- 2 Tablespoons Butter
- 1 whole Medium Onion, Finely Diced
- 3 cloves Garlic, Minced
- 3 whole Carrots, Peeled And Diced
- 1 cup Cauliflower, Broken Into Small Pieces
- 1/4 cup White Wine
- 1/4 cup Chicken Broth
- 1/3 cup Heavy Cream
- 1/2 cup Grated Parmesan Cheese
- Salt And Pepper, to taste
- 8 whole Basil Leaves, Chopped (or Chiffonade)
- 3/4 cups Cooked Ham, Diced
- 1 cup Frozen Peas
- Extra Parmesan, For Serving
- Extra Basil, For Serving
- 1 pound Cheese Or Spinach Tortellini
Cook tortellini a couple of minutes less than package directions call for.

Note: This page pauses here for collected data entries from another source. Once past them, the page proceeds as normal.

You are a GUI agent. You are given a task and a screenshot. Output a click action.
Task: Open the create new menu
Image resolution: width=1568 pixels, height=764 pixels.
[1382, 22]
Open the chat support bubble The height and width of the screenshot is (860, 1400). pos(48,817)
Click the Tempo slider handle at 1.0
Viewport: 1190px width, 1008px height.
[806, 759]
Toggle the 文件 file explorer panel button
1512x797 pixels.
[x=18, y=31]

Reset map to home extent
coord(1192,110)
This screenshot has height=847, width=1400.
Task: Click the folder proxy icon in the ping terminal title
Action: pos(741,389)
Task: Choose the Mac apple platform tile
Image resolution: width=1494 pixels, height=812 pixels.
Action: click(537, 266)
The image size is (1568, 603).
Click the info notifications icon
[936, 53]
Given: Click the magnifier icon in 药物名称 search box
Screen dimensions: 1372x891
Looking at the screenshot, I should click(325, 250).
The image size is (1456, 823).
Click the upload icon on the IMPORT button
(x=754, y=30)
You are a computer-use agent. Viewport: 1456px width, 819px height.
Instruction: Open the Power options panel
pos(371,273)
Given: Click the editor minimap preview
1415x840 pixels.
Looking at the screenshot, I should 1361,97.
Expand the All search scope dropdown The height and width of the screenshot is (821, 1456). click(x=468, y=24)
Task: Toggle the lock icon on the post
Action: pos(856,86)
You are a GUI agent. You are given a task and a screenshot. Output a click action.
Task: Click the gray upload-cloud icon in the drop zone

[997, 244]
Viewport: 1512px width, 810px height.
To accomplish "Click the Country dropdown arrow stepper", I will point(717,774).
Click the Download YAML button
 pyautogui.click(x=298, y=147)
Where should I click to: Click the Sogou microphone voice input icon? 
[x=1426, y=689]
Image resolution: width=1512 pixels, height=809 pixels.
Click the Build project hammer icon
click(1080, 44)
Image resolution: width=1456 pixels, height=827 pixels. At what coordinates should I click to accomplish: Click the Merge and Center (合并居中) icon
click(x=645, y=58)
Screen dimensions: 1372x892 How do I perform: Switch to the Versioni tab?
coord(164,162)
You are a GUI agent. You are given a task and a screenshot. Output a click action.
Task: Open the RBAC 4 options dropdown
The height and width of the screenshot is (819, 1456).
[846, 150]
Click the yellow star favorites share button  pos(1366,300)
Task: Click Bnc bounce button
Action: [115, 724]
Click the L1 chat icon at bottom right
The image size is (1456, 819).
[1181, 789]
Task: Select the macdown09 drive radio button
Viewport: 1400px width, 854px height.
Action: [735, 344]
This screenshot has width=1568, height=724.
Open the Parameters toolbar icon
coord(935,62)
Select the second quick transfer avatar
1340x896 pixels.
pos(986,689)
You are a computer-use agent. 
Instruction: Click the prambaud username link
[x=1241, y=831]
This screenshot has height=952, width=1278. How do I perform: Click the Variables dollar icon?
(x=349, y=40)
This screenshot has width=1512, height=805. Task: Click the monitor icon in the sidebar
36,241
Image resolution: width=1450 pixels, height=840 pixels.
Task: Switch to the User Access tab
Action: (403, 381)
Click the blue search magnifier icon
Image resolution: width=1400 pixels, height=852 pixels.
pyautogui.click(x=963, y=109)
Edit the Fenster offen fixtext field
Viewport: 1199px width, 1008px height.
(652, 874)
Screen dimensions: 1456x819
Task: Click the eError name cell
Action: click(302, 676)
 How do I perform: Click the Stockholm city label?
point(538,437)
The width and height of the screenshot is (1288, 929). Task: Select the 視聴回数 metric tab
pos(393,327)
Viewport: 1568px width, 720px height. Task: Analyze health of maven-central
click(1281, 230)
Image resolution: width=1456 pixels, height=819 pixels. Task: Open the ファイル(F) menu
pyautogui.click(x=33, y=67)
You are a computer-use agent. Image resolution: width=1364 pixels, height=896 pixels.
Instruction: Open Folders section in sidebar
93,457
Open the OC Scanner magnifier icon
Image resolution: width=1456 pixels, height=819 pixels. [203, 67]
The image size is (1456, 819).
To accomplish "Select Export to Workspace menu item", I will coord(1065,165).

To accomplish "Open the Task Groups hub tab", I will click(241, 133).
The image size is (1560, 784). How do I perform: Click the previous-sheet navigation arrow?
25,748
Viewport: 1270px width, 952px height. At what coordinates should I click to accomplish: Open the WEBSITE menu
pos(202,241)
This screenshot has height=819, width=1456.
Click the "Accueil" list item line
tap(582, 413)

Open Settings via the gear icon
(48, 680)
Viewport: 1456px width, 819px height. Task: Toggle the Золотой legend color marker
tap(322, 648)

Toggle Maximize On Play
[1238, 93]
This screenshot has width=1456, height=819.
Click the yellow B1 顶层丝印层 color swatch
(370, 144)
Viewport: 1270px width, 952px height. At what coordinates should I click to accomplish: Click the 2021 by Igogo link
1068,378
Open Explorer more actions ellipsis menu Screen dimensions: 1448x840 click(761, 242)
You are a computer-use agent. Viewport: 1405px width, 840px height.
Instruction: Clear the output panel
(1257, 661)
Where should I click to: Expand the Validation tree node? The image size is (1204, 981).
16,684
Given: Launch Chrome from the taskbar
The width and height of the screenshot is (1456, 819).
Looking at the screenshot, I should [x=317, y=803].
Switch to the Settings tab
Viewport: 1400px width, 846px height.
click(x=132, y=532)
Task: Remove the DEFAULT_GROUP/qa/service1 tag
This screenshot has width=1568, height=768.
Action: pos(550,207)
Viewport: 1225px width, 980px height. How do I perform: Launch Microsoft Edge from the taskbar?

Drain and set aside.
Melt the butter in a large skillet over medium-high heat. Add the onions and garlic and stir to cook for 1 minute. Add the carrots and cauliflower, stir, and cook 1 minute. Splash in wine and broth, then cook for 2 to 3 minutes, until the liquid reduces a bit. Stir in cream and Parmesan and stir.
When the mixture is hot, stir in peas, ham, salt, and pepper. Allow them to heat up in the sauce. When the sauce is hot, stir in the tortellini. Check for seasonings, add more if needed, and serve with extra Parmesan and basil.